WAVERLY – It started with an email.

Amy Doele received an email from the Shriners about an opportunity for her daughter, Poppy, to go to Virgina for an all-expense paid trip to go to a softball camp.

This was, of course, no ordinary softball camp because Poppy is no ordinary kid.

Poppy is a fifth grader at Waverly Intermediate School, a New York Yankee fan and was born without a left hand.

The camp was the USA Patriots Kids Camp and is for kids with limb deficiencies.

The USA Patriots are an amputee softball team made up of veterans who lost limbs, either in the line of duty or in civilian life. The team is put together by Wounded Warriors.

Even though Poppy had never played softball before, she and her mother headed out to Norfolk, Va., for a week of fun and education.

Poppy, one of 17 kids nationwide chosen for the trip, said it was nice to be surrounded by other children who were experiencing the same problems.

“They actually get you,” she said.

Amy and Poppy spent the week from July 29 to Aug. 4 on the campus of Virginia Wesleyan University getting pointers on more than just softball from the USA Patriots.

Amy said that each day the veterans would tell their stories on how they were injured and about the long road of recovery.

Whether the veteran had lost his legs during a battle in Afghanistan or his arm in a motorcycle crash, Amy said the lessons about overcoming obstacles from people who can relate to kids like Poppy were powerful.

But it is not like Poppy is looking for sympathy.

Despite only hav-ing one hand, Poppy keeps her parents, Jeromy and Amy, busy.

Between Poppy and her brother, Jackson, a seventh grader at Waverly Middle School, the parents are often scrambling to keep up with their kids’ busy lives.

If she’s not playing flag football or soccer, Poppy can be found at dance class or the theatre.

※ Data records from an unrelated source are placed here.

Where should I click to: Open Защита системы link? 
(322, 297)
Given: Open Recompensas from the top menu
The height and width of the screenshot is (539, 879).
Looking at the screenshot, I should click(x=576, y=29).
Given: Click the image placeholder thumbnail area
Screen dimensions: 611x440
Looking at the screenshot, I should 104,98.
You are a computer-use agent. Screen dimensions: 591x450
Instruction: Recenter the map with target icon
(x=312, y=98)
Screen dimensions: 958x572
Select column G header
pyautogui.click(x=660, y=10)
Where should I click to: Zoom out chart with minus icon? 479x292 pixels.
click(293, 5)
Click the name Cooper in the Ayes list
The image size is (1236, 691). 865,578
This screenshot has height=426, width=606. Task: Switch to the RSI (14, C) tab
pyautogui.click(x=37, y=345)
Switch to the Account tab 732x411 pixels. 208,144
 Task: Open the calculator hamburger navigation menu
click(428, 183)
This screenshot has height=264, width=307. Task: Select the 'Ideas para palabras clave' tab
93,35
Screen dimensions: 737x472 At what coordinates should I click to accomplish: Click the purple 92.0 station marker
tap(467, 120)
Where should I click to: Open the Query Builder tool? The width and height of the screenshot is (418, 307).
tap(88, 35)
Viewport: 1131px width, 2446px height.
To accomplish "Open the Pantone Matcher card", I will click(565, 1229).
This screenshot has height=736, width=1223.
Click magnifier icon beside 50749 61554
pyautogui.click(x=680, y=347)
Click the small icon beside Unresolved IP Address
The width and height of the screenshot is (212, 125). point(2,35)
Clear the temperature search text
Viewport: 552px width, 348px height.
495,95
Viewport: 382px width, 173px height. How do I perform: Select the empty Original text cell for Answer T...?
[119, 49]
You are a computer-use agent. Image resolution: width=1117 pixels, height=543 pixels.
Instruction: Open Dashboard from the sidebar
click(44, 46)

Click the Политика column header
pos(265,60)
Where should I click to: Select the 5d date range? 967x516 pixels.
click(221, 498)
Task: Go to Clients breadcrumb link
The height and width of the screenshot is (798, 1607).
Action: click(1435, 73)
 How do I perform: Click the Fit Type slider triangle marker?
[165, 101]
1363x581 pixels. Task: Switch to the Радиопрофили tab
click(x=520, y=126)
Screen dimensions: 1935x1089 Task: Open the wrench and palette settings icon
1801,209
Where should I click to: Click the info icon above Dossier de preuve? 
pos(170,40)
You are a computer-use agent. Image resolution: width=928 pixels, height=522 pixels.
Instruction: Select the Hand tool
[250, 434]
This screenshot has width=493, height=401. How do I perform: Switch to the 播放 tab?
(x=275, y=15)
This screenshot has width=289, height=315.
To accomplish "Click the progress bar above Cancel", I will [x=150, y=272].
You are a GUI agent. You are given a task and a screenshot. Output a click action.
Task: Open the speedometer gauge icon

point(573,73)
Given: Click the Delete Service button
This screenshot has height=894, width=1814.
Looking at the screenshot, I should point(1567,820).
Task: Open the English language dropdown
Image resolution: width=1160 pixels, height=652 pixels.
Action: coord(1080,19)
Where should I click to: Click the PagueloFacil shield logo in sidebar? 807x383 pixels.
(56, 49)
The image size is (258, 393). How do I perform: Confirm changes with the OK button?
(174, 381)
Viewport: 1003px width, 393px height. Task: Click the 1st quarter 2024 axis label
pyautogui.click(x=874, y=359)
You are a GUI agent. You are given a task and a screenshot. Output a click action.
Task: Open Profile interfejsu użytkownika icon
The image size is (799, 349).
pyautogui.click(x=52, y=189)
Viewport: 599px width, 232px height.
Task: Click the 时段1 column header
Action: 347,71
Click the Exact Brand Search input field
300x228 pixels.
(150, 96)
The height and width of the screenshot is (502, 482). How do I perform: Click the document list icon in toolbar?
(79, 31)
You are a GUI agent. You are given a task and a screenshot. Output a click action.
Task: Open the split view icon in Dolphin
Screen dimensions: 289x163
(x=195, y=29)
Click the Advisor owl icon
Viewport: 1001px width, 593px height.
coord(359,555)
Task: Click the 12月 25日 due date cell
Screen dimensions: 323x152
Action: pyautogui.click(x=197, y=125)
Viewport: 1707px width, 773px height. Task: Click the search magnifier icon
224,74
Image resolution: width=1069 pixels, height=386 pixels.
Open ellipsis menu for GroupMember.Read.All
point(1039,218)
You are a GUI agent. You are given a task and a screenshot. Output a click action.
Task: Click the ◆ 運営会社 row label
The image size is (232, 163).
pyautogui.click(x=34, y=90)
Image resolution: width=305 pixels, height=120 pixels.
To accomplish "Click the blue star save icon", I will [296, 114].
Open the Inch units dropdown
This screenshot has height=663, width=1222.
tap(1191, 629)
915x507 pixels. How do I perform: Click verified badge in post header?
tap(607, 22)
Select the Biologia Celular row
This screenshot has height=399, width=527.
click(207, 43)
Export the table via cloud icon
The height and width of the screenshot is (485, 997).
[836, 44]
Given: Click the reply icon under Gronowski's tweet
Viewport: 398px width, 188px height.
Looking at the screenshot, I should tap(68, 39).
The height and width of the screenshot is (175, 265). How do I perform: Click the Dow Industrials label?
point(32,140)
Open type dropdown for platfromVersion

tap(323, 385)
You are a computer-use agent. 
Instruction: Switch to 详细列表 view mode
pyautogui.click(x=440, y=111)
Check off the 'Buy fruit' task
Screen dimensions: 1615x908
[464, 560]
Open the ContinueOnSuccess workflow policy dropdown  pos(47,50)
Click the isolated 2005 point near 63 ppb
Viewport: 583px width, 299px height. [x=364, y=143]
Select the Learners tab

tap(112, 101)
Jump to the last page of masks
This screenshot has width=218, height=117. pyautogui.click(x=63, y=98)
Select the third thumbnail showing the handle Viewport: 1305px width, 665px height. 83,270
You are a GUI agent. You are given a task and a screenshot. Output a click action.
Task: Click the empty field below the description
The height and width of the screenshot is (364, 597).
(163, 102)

Each presents its own challenges.

“In theatre, when you have to hold props and stuff, it isn’t as easy. So you have to find a way to adapt to it,” Poppy said.

Poppy wasn’t the only one to get support from the camp, though. Amy said that during the trip, the parents of the other kids at the camp really formed a bond.

“When you have a kid who looks different and is different, and then you’re with a bunch of parents that have the same thing. You get really close, really quickly,” Amy said.

The group was dubbed the “mom squad” by Poppy and the other campers. Amy and Jeromy said the group could be the beginning of some life-long friendships as they plan to get together with other families they met at camp.

The Doeles said that meeting other parents in a similar situation was invaluable.

“When you ask (the other parents) for advice, it’s coming from a place that they’ve been there,” Amy said.

It is a week the Doele mother and daughter won’t forget.

“I told (Poppy) I wasn’t sure who had more fun,” Amy Doele said. “It was kind of a toss-up.”

No matter who had more fun, the Doeles came back with new friends, new stories and possibly a new sport. And it all started with an email.